**Task to carry out:** Update the rows starting at the first row and ending at the line containing "Front page (54, 986)", replacing "Chapter" with "Ch." and leaving everything else unchanged.
__________
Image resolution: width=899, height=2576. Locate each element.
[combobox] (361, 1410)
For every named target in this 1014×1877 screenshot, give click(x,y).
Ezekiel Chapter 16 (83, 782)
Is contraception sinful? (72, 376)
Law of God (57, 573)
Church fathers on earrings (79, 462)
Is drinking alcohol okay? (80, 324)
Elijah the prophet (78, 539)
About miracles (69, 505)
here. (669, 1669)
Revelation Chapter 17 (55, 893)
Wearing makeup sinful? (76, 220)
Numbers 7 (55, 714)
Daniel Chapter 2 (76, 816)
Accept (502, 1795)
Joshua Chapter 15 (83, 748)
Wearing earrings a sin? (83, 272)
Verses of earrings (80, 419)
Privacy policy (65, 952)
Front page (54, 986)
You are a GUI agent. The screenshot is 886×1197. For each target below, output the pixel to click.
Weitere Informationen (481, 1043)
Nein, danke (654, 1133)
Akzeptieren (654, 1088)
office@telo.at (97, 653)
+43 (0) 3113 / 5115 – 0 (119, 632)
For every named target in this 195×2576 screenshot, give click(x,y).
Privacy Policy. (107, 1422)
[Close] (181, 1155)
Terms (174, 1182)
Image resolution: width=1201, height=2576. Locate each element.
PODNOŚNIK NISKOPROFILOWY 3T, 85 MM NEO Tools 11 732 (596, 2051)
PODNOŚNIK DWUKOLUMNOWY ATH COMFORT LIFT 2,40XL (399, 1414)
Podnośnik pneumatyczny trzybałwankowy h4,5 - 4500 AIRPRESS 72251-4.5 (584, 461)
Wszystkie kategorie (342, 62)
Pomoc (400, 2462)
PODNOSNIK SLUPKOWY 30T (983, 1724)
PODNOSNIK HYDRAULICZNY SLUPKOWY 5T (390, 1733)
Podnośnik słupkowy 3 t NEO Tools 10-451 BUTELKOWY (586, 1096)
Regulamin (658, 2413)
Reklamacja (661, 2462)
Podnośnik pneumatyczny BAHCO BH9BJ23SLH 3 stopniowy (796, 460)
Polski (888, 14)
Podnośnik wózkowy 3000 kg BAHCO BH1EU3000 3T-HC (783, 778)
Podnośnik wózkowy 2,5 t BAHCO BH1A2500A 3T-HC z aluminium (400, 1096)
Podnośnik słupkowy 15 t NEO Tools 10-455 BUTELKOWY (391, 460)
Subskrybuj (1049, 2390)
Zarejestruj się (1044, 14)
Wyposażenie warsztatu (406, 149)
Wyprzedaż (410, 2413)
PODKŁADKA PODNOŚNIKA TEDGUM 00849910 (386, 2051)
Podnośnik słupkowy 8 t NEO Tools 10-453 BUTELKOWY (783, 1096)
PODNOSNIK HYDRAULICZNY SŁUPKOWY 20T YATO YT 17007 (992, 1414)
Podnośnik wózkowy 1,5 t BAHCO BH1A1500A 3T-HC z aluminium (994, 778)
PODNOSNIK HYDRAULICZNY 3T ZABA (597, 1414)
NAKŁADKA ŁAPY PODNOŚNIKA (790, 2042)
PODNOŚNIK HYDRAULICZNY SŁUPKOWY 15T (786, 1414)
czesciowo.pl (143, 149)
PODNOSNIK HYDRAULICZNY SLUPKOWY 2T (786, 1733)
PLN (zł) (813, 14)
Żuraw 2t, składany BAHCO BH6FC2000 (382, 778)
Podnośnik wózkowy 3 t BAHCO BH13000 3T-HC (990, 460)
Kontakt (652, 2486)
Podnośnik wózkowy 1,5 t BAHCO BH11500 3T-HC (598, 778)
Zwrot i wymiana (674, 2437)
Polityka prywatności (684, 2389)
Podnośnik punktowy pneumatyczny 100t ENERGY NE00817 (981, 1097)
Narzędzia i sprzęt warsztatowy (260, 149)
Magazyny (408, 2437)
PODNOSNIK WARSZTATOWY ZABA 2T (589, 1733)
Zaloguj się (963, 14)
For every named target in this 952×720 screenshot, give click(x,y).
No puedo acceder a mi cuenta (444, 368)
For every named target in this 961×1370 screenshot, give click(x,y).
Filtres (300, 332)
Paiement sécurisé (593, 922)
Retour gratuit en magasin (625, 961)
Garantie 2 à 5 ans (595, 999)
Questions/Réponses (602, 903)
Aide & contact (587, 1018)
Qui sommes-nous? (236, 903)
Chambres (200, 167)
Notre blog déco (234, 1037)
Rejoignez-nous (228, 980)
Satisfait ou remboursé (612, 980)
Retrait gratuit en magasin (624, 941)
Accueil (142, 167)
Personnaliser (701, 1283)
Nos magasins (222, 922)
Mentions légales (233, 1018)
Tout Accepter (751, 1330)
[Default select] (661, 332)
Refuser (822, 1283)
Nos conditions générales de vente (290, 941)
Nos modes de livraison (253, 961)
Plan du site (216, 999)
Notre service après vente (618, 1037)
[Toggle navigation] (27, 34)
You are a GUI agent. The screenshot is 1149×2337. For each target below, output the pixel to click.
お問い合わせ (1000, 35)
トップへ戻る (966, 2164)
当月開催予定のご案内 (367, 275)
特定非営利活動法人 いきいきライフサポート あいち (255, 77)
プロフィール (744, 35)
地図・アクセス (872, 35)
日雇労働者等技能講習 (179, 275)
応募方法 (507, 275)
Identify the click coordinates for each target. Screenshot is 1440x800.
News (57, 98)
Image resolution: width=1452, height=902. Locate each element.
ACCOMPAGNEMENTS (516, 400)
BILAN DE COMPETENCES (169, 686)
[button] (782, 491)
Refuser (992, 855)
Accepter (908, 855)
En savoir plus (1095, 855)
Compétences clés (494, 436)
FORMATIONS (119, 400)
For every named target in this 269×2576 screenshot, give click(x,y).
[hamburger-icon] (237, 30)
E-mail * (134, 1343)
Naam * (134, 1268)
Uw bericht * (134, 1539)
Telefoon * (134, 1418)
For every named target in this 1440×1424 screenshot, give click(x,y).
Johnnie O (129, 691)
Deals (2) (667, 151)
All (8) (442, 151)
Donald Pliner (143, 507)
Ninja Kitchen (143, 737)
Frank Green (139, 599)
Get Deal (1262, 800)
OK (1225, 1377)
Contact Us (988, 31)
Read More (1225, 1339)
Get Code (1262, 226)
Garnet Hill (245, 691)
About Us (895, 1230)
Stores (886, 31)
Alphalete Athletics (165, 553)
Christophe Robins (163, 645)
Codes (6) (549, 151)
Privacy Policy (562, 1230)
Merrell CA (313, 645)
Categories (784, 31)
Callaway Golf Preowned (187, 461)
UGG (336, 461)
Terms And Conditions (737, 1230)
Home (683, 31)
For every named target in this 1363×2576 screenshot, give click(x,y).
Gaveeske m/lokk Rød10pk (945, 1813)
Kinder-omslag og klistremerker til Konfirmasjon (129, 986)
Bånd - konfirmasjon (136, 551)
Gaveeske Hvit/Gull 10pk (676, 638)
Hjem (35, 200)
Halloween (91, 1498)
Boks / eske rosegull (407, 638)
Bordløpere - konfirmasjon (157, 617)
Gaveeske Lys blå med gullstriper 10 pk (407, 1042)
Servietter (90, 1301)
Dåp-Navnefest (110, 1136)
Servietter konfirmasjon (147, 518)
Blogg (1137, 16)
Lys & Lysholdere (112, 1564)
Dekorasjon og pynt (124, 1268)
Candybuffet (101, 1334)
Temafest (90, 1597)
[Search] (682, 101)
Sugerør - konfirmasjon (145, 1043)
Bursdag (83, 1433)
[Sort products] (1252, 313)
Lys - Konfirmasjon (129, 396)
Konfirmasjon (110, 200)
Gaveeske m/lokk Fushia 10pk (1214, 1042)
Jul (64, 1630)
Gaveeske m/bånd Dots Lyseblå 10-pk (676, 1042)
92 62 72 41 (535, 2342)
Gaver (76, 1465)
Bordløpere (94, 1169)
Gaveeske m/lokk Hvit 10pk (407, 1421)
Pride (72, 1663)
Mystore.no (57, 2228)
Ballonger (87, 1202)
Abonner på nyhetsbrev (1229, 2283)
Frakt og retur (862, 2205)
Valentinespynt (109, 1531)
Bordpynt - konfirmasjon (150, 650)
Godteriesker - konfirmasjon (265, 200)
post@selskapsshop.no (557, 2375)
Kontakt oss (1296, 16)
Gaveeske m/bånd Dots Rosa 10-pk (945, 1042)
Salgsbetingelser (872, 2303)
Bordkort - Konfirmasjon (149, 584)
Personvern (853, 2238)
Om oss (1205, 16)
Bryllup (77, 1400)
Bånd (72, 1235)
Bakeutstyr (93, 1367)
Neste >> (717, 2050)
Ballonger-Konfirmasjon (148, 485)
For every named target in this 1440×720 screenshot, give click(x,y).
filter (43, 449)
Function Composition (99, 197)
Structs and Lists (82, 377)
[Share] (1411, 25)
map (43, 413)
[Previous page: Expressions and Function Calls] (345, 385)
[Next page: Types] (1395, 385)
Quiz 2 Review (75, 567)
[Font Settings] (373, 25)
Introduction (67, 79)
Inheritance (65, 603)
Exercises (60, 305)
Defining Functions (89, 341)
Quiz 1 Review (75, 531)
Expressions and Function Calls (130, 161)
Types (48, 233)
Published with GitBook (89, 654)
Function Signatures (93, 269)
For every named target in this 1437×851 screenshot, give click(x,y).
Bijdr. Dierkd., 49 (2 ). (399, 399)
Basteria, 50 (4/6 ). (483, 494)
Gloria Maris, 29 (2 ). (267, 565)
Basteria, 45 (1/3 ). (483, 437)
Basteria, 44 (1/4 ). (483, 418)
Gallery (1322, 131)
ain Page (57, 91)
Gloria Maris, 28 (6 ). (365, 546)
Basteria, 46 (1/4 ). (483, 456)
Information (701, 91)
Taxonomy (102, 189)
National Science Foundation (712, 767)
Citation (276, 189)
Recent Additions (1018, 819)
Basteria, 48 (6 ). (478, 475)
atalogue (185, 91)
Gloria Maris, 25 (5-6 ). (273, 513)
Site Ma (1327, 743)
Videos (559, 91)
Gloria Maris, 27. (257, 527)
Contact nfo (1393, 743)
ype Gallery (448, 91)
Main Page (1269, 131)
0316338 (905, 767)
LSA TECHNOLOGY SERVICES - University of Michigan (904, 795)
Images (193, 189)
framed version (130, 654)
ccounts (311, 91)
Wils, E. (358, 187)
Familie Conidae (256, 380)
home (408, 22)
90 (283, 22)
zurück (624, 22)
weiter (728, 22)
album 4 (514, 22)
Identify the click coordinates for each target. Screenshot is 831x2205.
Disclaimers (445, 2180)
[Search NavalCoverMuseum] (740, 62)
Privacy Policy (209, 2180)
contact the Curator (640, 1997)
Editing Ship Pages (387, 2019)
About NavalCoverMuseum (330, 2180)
__________
**Solution to the problem:**
Image resolution: width=899, height=2576. Locate each element.
[combobox] (361, 1410)
For every named target in this 1014×1877 screenshot, give click(x,y).
Ezekiel Ch. 16 (83, 782)
Is contraception sinful? (72, 376)
Law of God (57, 573)
Church fathers on earrings (79, 462)
Is drinking alcohol okay? (80, 324)
Elijah the prophet (78, 539)
About miracles (69, 505)
here. (669, 1669)
Revelation Ch. 17 (55, 893)
Wearing makeup sinful? (76, 220)
Numbers 7 (55, 714)
Daniel Ch. 2 (76, 816)
Accept (502, 1795)
Joshua Ch. 15 (83, 748)
Wearing earrings a sin? (83, 272)
Verses of earrings (80, 419)
Privacy policy (65, 952)
Front page (54, 986)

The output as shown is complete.